What needs to be done: Please check each statement against the marathon race report that follows and answer yes or no, quoting the report's deciding words: (a) Jameson set a personal record in the half marathon; (b) the writer's longest training runs last about five hours; (c) the Vermont City Marathon was the writer's fifteenth marathon.
== Source passage
Vermont City Marathon Race Report
|May 31, 2012||Posted by Emily under Uncategorized|
In the spirit of teaming up with the world’s slowest race recapper ever on our Totally Trials app, (no seriously, one month for the fifth part of a relay, Sar? Impressive, even for you), my Vermont City Marathon race report got delayed a few days. But, by my count, four is still about 27 less than a month, so, all things considered not so bad. Enjoy:
Marathon #15 is in the books.
Contrary to what my hand gestures would indicate, I did not, in fact, run marathon #51…clearly I am better at marathoning than I am at understanding the science of photography.
As much as I am a little head over heels for racing…okay, a lot head over heels for racing…earlier in the week before the race, I really did not think I would be toeing the line to run the Vermont City Marathon on Sunday morning. Last week’s ultra left me fatigued. Fatigued in that delicious, I had a killer race kind of way, but most definitely still fatigued. I had a hard time believing I could run a marathon a mere week later as I slogged my way through each post-50k recovery mile.
But if there was one thing I realized I needed to work on after my first ultra, it was time on my feet. (Okay, huge lie, there was no ONE thing, there were several things, including, but not limited to: trail agility, irrational reptile fear, and hillz, but ONE of the several things most definitely was time on my feet). I’ve heard from reliable sources, that my fitness seemed strong for almost the entire 50k race…until the last few miles. This makes sense considering the longest training runs I do clock in at about 3 hours. I think the last time I ran for over four hours was in the ironman last summer, and that was not so much “running” as shuffling upright with a side of sick.
So, I approached VCM with the mentality that the race would be a super solid training run and a great opportunity to work on both running on tired legs and the whole time on my feet thing.
Team Halnon: A Vision in Hot Pink and Black.
This race doesn’t really need a mile by mile report. It didn’t feel like my race. I was out there to help my brother PR and help my mom post a strong time for her third half marathon in the last six weeks (no, the apple does not fall far from the tree) and most importantly, to have fun with my family of runners.
So instead, here are some of the highlights from the day:
Jameson knocked out a big fat half marathon PR.
6 minutes fat for a 1:47.
Killer running, Jamo.
The kid decided he didn’t want to know our pace the whole time we were running, which was good, because I had no interest in sharing it with him.
We were crushing some sub 8 minute miles at the end and I could tell he was eager to be done. Filling him in on our speedy finish would have just prompted him to request to slow down. And again, I had no interest in letting him do that. He pushed through some fatigue, slaughtered a few hills, and finished strong.
Andrea brought the team in solidly under 4 hours with a fast second half
I learned a few things about pacing, and my lack of good pacing skills, when I ran the second half with Andrea.
Me: “Alright mom, I’m charging you with making sure I don’t break my streak of never running a 4+ hour marathon after first dipping below the threshold three years ago. Keep up this pace and it’s a done deal.”
My mother: “Go ahead, you can run faster.”
Me (rolling eyes.): “NOT the point mom. I don’t actually care. I am not going to run ahead.”
====
== Information shown
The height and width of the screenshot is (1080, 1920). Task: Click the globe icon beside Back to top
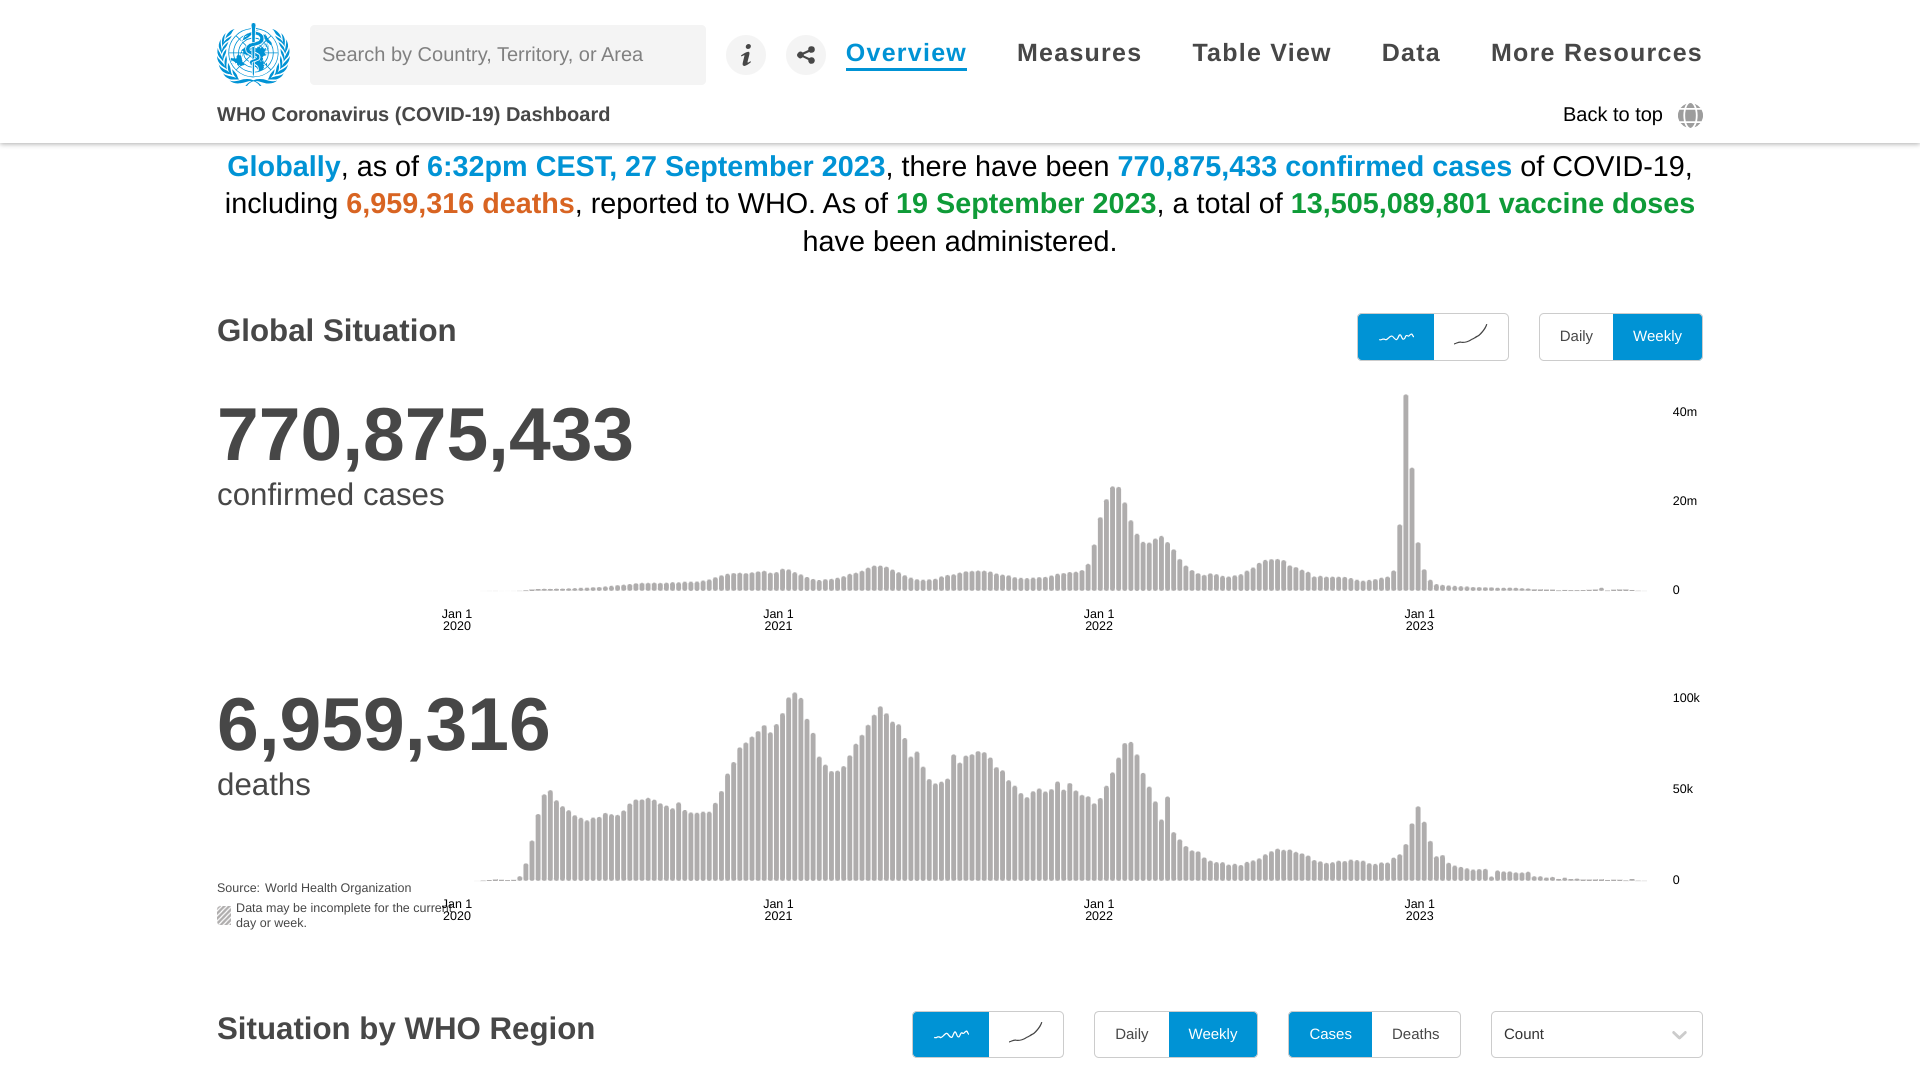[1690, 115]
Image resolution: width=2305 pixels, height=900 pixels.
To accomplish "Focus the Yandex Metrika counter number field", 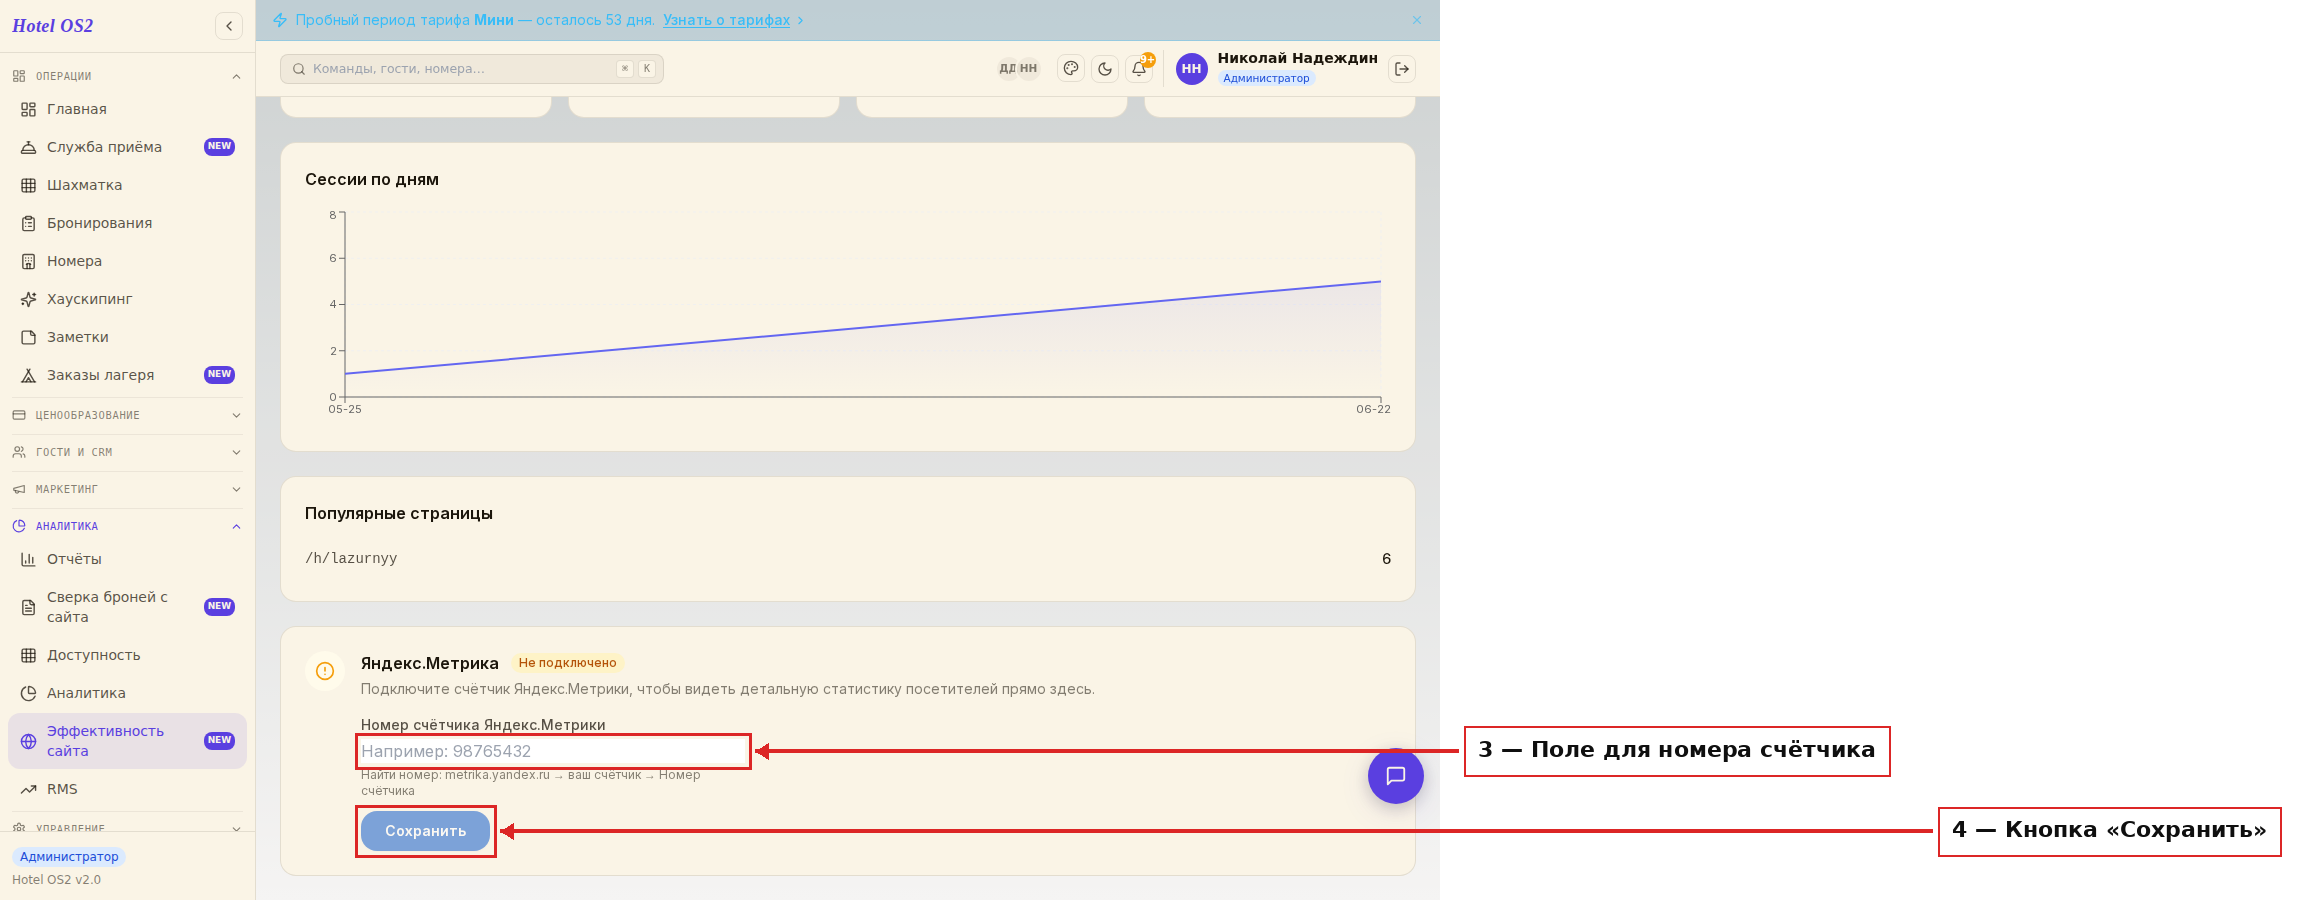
====
Solution to this task:
(a) Yes: "Jameson knocked out a big fat half marathon PR."
(b) No: "the longest training runs I do clock in at about 3 hours."
(c) Yes: "Marathon #15 is in the books."